Start of Block

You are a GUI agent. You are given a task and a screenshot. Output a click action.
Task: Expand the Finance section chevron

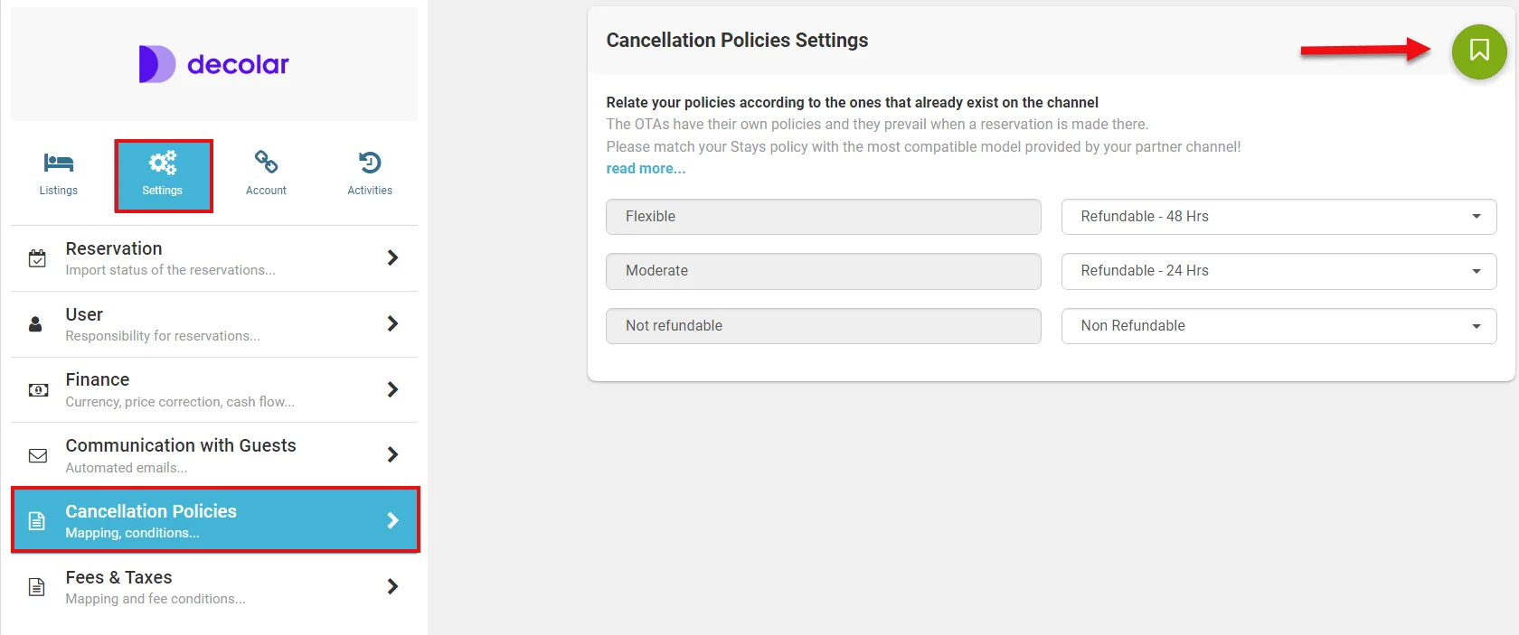click(392, 390)
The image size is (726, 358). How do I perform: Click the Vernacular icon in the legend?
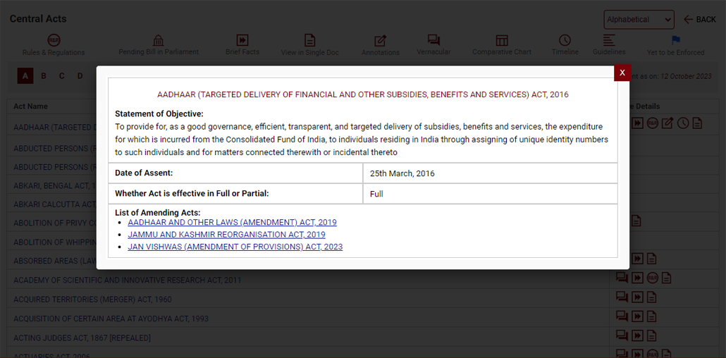(x=433, y=40)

End of Block

## [WORK INSTRUCTIONS]
Before printing anything, remove the pictures; then print all the records exactly.

## [YOUR SOLUTION]
You are a GUI agent. You are given a task and a screenshot. Output a click action.
Task: Expand the Finance section chevron

click(392, 390)
The image size is (726, 358). How do I perform: Click the Vernacular icon in the legend?
(x=433, y=40)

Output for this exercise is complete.